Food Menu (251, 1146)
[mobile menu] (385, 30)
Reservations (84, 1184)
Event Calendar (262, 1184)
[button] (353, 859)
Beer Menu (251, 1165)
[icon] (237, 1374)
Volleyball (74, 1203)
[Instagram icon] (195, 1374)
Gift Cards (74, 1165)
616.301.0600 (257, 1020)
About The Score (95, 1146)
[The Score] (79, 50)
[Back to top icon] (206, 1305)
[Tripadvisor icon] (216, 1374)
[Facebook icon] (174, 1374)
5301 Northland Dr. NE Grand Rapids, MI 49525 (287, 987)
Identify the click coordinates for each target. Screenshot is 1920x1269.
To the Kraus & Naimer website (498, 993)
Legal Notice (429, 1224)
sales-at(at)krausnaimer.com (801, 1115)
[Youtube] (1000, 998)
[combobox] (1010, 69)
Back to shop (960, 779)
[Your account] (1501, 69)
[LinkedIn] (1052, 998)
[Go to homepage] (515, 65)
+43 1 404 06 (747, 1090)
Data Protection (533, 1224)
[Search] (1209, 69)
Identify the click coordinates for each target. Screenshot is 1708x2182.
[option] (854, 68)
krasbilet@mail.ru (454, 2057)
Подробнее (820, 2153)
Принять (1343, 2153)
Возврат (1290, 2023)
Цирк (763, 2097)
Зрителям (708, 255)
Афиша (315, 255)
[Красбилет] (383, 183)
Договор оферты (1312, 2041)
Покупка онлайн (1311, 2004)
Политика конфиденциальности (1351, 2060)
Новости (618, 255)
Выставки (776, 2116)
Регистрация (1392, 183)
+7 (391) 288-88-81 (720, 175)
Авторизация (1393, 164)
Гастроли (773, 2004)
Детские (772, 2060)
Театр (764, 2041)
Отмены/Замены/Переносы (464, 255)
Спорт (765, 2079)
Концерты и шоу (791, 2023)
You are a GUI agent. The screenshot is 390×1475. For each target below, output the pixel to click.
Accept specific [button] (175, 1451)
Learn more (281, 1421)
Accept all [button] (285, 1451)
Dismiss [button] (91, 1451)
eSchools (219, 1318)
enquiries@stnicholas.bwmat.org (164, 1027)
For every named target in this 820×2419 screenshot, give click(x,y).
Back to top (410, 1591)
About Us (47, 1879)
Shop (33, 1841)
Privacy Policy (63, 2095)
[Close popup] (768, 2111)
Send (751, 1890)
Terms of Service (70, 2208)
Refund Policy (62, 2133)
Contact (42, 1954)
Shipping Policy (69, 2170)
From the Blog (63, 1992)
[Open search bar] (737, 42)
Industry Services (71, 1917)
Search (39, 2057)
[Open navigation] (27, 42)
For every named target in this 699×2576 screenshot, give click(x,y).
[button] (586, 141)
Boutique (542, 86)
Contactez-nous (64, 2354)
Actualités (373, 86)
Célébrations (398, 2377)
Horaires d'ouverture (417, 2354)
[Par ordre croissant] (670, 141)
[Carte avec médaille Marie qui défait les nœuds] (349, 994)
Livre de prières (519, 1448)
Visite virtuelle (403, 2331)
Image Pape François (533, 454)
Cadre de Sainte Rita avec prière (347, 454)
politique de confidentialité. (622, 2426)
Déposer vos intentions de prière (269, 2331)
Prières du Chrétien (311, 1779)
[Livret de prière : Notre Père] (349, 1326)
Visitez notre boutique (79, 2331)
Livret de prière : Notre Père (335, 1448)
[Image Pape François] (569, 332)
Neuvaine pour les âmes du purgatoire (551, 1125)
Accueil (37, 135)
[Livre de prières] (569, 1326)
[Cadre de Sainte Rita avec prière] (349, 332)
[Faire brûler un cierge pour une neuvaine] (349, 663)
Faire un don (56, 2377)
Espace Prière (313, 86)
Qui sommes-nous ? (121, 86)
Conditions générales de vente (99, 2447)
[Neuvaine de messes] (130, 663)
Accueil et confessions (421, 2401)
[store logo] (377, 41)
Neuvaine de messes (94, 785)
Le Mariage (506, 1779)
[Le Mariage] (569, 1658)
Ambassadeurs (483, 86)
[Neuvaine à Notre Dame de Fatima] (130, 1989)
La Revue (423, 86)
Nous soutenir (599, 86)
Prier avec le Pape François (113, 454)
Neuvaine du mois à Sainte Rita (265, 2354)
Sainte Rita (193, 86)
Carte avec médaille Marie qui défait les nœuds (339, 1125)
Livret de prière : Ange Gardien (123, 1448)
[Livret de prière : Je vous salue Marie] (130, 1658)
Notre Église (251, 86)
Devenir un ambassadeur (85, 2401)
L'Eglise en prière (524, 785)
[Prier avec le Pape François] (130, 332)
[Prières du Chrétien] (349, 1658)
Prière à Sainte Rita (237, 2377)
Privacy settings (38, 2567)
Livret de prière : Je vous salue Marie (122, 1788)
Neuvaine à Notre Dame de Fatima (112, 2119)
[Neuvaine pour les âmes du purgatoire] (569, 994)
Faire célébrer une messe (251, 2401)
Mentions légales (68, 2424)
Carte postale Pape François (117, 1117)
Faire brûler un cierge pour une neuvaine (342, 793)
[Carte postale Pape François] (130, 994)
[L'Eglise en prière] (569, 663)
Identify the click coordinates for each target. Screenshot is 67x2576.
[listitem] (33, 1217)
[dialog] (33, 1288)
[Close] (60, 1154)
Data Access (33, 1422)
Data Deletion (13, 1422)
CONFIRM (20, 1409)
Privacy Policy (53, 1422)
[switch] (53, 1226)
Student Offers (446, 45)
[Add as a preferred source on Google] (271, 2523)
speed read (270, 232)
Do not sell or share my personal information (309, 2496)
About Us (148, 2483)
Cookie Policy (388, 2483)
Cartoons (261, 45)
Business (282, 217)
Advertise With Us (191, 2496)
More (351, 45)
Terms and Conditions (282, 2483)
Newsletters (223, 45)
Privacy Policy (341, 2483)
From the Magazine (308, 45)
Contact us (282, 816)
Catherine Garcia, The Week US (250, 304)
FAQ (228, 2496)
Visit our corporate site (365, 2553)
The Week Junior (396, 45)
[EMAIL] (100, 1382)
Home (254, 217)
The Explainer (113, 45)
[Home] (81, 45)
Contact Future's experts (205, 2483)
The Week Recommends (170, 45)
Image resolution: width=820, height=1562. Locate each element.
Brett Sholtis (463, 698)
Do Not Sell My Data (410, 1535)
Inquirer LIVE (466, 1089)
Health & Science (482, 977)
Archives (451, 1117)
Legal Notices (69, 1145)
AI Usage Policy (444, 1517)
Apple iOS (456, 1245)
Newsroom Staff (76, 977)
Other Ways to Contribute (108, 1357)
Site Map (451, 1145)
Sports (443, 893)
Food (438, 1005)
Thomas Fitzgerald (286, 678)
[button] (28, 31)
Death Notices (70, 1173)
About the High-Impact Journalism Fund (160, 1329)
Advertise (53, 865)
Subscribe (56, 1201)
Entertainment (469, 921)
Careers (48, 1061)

────

**Problem details**:
The answer should be a single number: the count of lines in the records that hold the string "brûler".

**Result of this task**:
2